#### Study text:
——————

Have your tractor sited where rain will not pool inside or run through. If it does, you will have to elevate the chicks out of the water. They cannot tolerate wet, even if it’s just their toes! Thunderstorm in the night? Get up and check things. Those first four days are especially critical.
That goes for their entire life. If a cold rain comes, you’d better have plenty of straw or old hay to get them up out of the wet.
Gradually, after that, you will introduce more outdoors to them. The Schooner was hard to make chick-tight, so I always had escapee foragers. I made sure they were tucked in bed at night, but they taught me they were willing and capable foragers at four days old! You have to go looking for them and put them back to bed—don’t assume they’ll make it back themselves.
Weather permitting, remove tarps and shift your tractor to fresh grass every few days after the first week. Just make sure the chicks can still get high and dry, and there are no bad drafts at night.
Shifting With Ease in a Well-Designed Tractor
On the first few tractor shifts, enlist a teammate to get behind the tractor and help shoo the birds forward and not get mashed. The best device to help do this is a leaf blower!

——————

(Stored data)

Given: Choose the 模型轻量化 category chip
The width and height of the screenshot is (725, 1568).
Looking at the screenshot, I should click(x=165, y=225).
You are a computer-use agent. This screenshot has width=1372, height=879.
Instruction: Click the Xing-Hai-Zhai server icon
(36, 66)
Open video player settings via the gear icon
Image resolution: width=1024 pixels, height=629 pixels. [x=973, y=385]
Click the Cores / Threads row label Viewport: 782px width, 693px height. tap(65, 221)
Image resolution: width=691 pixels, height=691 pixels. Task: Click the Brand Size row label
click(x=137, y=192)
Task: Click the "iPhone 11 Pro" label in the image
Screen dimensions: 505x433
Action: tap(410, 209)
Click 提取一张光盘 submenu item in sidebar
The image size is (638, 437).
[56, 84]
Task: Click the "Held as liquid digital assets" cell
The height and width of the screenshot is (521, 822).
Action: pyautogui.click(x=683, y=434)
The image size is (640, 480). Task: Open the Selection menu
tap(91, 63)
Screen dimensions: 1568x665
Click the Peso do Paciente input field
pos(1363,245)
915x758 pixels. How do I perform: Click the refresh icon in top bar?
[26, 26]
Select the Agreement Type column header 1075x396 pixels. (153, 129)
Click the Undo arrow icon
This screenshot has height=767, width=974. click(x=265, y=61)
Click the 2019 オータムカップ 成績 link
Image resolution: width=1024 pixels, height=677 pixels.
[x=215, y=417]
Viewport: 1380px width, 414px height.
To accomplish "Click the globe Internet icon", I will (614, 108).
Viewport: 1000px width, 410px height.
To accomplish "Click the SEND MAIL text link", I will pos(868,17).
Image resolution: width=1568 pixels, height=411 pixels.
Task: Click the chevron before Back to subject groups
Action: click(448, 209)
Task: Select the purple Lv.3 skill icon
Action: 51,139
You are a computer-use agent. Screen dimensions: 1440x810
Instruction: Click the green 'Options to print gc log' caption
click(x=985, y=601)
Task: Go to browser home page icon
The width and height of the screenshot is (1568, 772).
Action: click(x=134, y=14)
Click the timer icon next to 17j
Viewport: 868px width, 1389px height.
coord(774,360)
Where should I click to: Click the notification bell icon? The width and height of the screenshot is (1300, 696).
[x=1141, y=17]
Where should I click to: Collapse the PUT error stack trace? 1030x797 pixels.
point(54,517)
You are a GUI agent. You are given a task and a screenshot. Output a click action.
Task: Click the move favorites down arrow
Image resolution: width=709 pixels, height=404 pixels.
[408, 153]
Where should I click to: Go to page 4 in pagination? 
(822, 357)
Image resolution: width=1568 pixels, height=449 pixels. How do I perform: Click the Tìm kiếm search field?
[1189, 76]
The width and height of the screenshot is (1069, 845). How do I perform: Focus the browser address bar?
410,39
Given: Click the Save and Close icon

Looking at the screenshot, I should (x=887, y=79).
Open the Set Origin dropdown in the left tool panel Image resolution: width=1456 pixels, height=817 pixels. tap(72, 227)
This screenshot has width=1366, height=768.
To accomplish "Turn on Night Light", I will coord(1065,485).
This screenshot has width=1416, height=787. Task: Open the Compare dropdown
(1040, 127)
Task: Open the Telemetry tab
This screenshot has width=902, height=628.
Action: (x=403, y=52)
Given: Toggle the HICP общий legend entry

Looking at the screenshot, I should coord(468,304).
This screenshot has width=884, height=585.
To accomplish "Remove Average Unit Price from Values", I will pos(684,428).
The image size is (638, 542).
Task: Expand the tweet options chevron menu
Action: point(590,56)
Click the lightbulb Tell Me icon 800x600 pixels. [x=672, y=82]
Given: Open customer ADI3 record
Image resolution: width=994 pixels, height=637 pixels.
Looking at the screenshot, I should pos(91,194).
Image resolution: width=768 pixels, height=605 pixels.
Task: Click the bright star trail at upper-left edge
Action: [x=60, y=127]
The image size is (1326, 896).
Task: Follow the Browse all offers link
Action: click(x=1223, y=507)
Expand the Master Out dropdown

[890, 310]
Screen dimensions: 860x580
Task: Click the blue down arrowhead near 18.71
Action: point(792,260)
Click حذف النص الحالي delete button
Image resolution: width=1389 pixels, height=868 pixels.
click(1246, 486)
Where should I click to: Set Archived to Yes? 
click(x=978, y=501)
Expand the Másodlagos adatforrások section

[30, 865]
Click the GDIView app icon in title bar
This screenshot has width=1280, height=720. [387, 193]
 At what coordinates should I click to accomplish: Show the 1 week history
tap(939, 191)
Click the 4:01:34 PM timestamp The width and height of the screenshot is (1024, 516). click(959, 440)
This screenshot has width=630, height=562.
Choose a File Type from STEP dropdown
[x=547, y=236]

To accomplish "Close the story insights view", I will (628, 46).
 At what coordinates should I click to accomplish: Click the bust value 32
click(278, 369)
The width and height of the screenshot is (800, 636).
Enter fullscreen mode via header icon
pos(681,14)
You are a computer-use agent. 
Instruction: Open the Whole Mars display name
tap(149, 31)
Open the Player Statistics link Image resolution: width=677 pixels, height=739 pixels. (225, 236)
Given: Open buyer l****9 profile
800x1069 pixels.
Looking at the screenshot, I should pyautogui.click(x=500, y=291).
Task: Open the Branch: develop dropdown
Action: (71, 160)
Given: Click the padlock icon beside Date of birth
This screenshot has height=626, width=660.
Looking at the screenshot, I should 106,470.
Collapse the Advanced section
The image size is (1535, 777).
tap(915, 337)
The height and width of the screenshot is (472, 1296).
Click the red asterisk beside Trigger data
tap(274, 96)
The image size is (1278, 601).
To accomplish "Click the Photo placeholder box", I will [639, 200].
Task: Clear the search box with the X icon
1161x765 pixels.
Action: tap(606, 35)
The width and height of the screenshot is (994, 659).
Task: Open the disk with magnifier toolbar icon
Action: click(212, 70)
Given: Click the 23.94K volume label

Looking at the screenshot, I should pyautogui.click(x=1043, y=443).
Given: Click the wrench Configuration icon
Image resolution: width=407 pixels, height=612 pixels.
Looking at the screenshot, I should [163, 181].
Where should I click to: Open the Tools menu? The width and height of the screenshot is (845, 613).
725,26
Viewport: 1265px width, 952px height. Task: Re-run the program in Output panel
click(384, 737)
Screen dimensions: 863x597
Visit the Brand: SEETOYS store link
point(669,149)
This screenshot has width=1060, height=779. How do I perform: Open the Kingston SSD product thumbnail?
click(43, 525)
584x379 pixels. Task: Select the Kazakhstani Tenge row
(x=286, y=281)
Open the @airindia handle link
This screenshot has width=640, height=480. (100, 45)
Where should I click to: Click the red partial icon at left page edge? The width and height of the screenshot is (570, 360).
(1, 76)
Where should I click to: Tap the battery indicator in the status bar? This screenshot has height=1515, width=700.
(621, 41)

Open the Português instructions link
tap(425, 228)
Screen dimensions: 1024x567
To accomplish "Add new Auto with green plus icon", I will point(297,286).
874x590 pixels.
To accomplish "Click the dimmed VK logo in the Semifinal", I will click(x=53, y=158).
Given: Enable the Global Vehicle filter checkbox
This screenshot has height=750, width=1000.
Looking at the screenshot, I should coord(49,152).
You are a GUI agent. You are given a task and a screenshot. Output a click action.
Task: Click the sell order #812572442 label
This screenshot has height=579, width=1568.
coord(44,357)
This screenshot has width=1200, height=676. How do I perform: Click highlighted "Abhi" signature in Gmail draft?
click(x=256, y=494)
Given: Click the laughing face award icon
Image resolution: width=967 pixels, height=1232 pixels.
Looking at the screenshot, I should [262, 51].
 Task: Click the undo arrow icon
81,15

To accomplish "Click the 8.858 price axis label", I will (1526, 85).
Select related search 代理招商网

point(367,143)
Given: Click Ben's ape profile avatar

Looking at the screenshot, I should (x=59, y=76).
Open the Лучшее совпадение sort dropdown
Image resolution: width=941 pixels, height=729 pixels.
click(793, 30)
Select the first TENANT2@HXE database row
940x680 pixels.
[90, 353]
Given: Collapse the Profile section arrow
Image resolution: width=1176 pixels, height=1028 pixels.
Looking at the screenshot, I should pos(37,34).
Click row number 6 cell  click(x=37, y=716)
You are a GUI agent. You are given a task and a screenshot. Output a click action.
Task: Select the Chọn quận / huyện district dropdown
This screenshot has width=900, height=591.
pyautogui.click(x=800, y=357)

——————

Write out the chick-raising text again, starting with "Weather permitting, remove" and going on through "a leaf blower!", substituting "helper" wherever "teammate" appears.

Weather permitting, remove tarps and shift your tractor to fresh grass every few days after the first week. Just make sure the chicks can still get high and dry, and there are no bad drafts at night.
Shifting With Ease in a Well-Designed Tractor
On the first few tractor shifts, enlist a helper to get behind the tractor and help shoo the birds forward and not get mashed. The best device to help do this is a leaf blower!